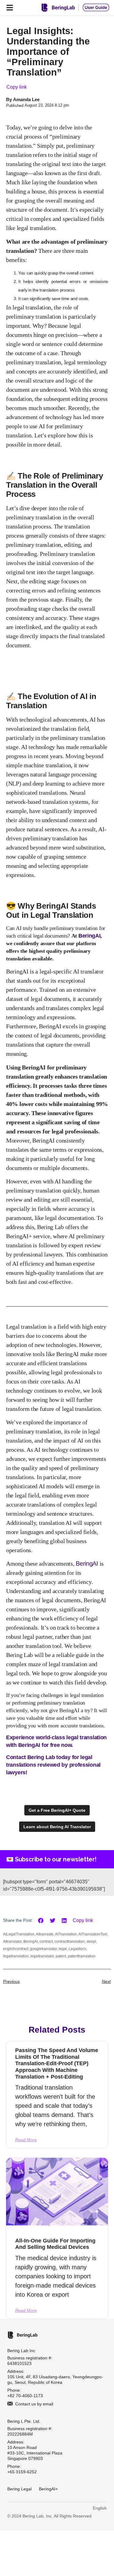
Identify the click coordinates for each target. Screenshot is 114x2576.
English (100, 2508)
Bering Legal (19, 2488)
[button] (40, 1920)
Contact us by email (34, 2403)
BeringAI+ (48, 2488)
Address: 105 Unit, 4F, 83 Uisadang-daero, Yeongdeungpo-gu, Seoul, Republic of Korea (55, 2377)
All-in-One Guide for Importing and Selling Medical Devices (55, 2244)
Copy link (16, 87)
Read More (26, 2140)
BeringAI (89, 936)
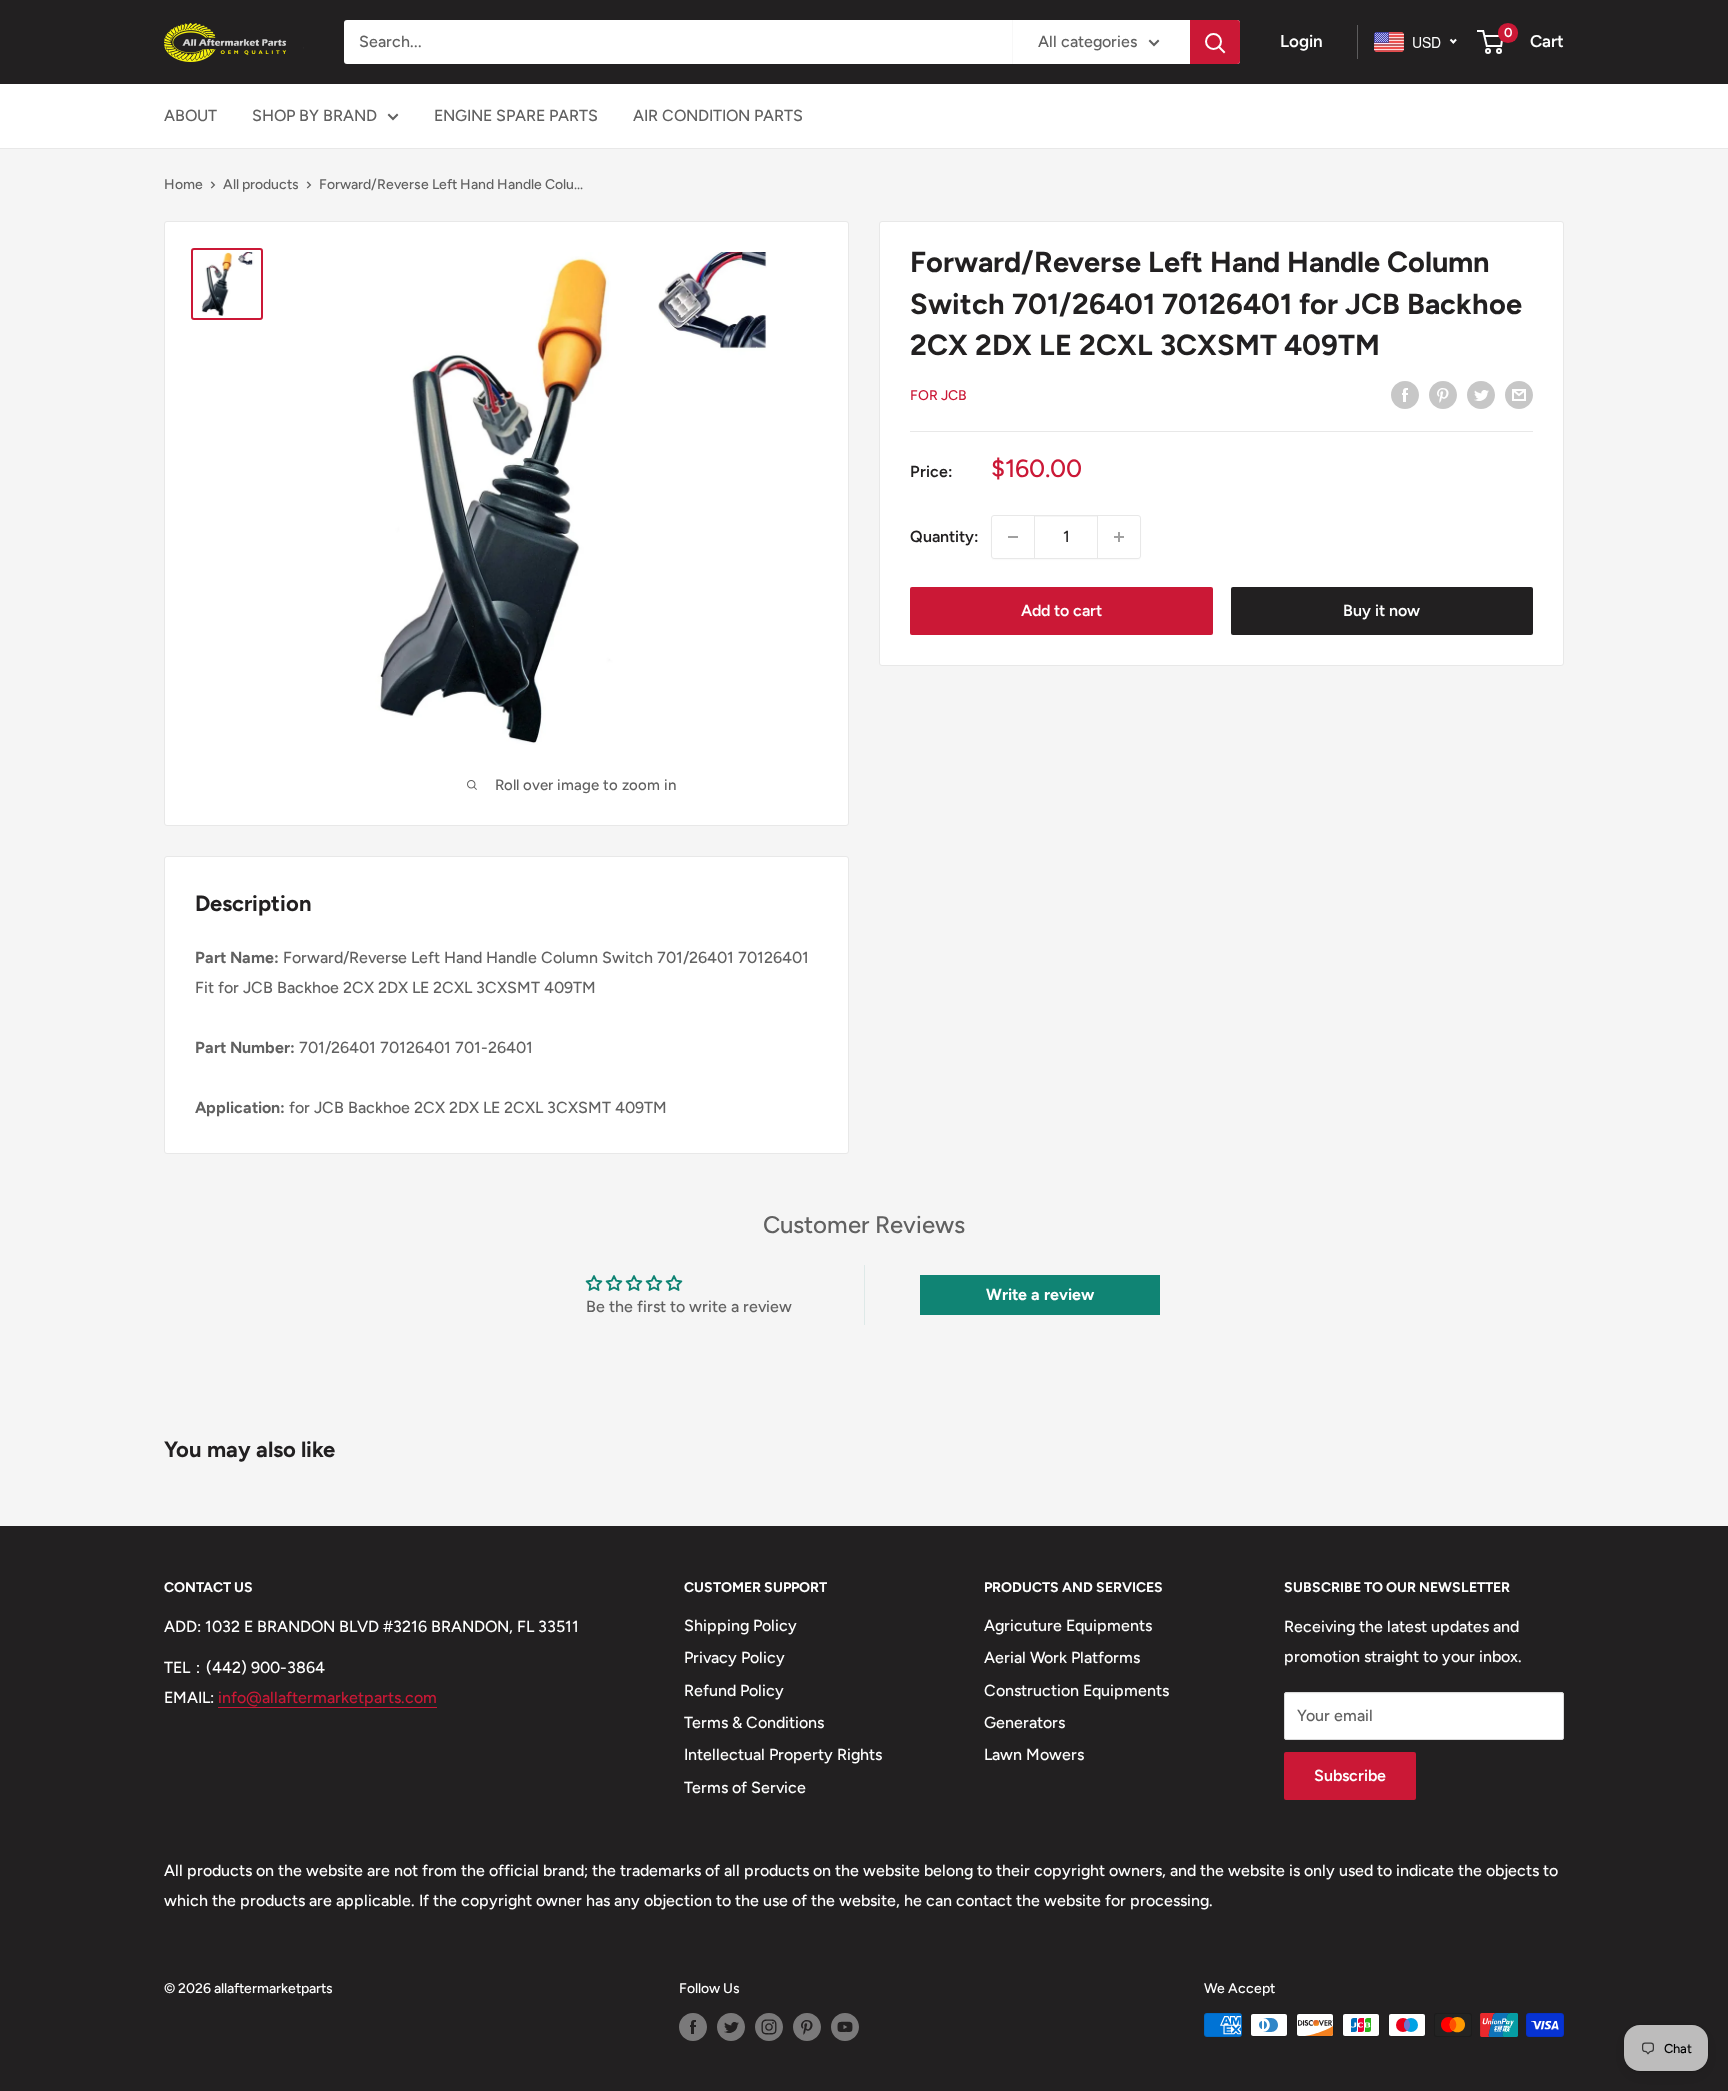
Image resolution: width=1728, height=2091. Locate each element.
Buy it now (1381, 610)
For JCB (938, 394)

------------------------------------------------

Identify the lines in the entries above that contain "each", then copy them out.

Identify the click coordinates for each target. Screenshot is 114x2576.
Image resolution: width=1728, height=2091. Locate each element.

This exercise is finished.